*Records provided*.
============

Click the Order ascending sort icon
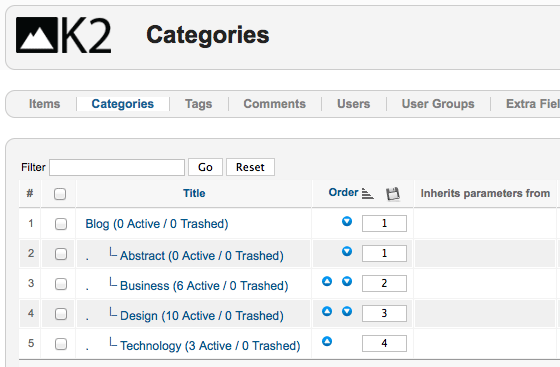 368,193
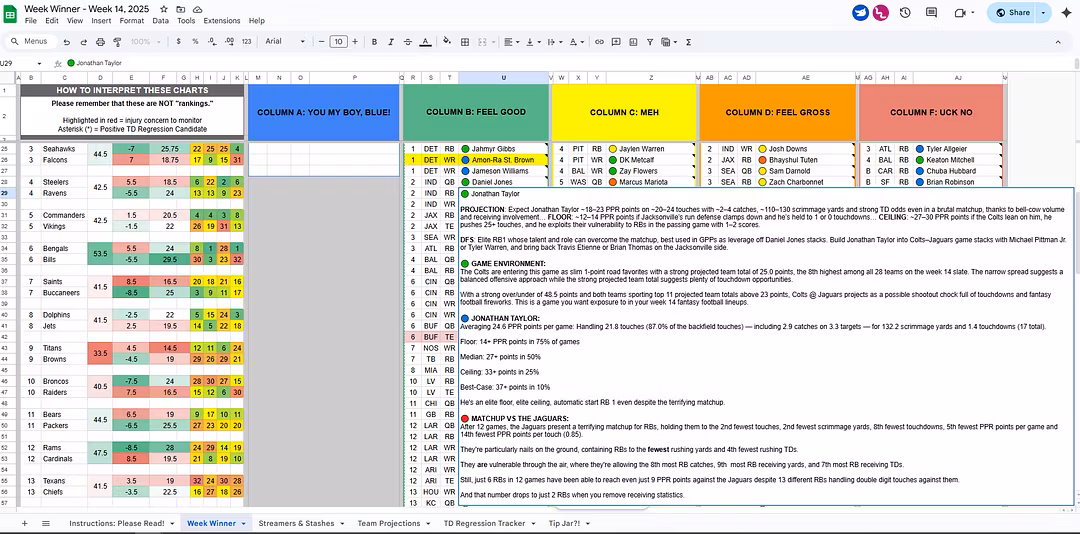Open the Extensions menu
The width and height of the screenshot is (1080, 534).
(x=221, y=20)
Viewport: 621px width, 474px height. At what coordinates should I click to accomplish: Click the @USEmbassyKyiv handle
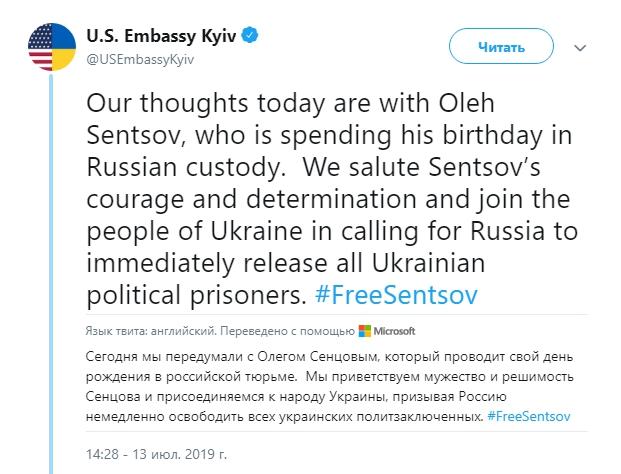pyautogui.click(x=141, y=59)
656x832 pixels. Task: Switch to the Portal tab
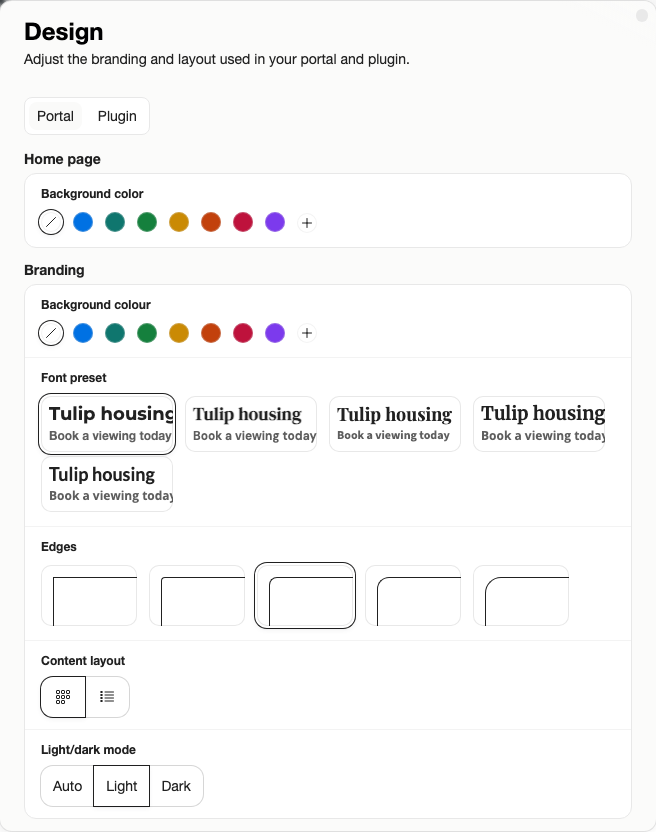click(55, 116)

============

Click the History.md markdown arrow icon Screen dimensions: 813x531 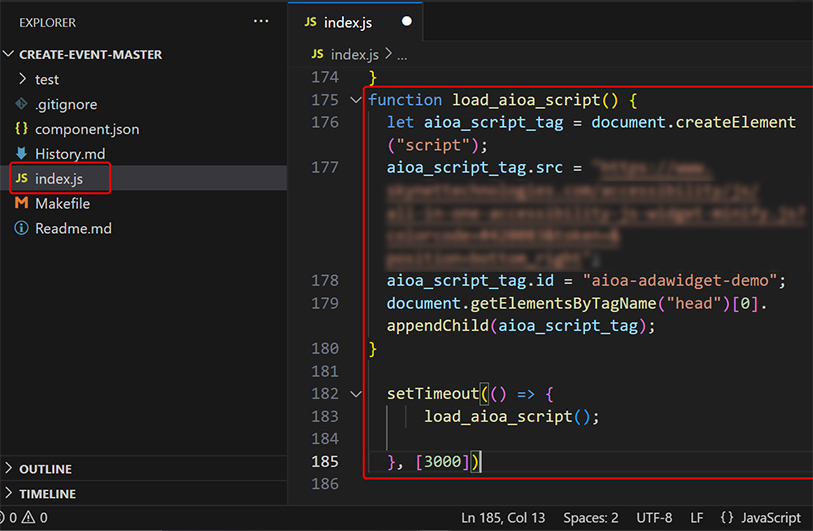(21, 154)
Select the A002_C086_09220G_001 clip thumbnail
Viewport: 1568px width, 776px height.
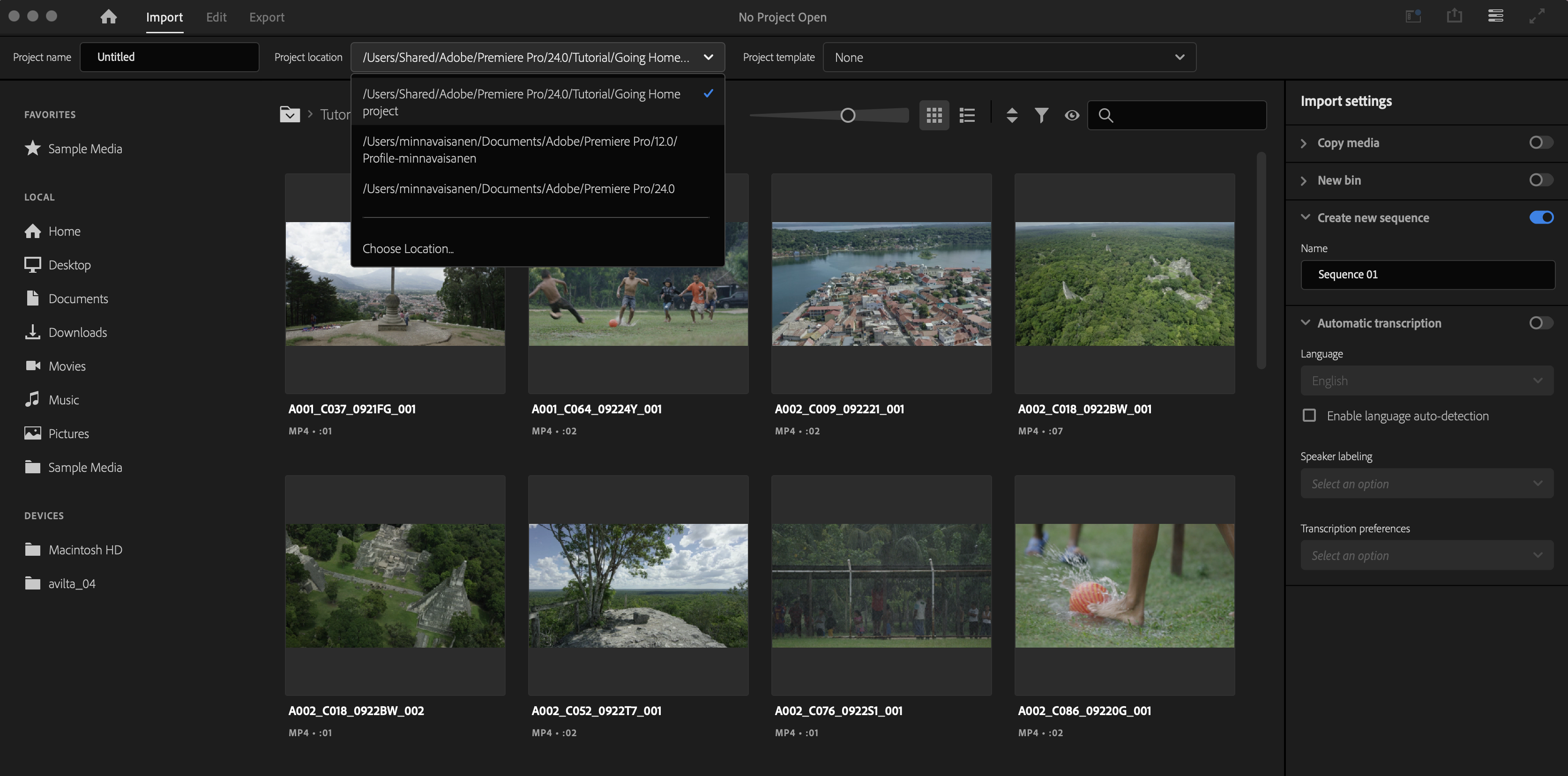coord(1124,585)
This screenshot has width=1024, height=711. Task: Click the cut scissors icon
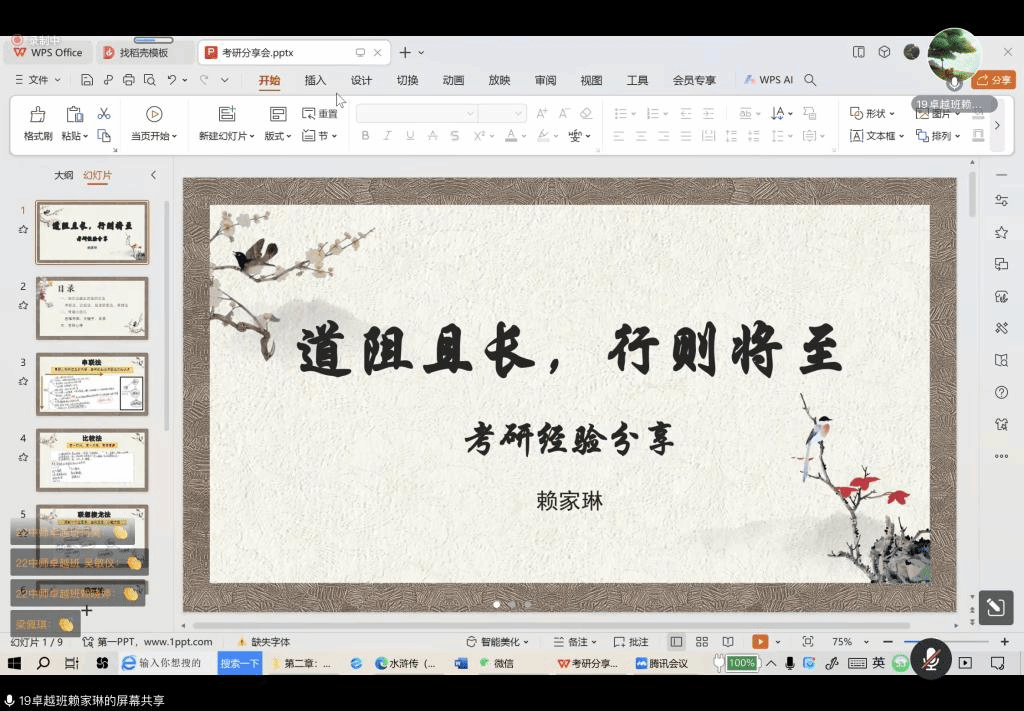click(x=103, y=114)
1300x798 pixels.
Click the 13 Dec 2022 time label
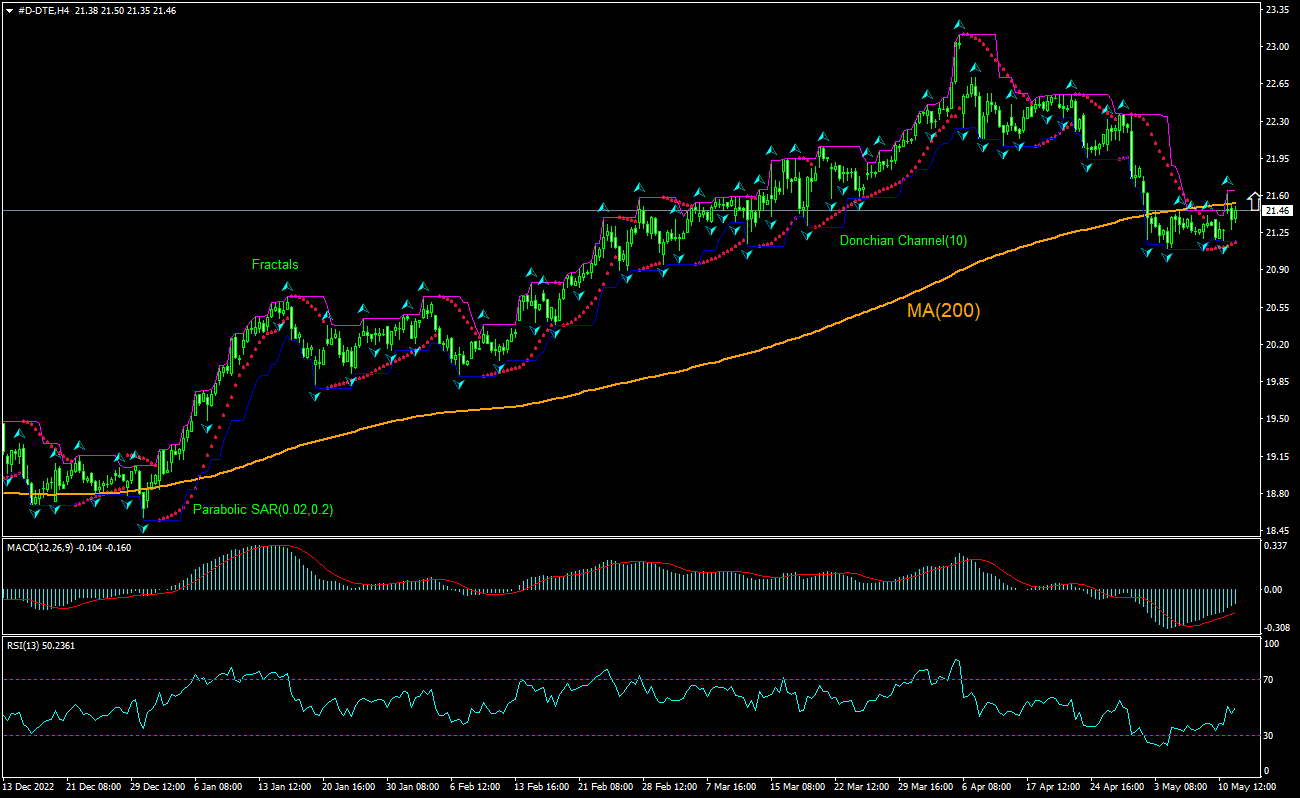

============

Copy the lines of the material from the line containing "Click the Order ascending sort icon" through the line containing "click(55, 116)", including both. Leave the pictures out.

Click the Order ascending sort icon
 368,193
Open the Extensions menu
The width and height of the screenshot is (1080, 534).
(x=221, y=20)
Viewport: 621px width, 474px height. At what coordinates should I click to accomplish: Click the @USEmbassyKyiv handle
pyautogui.click(x=141, y=59)
656x832 pixels. Task: Switch to the Portal tab
click(55, 116)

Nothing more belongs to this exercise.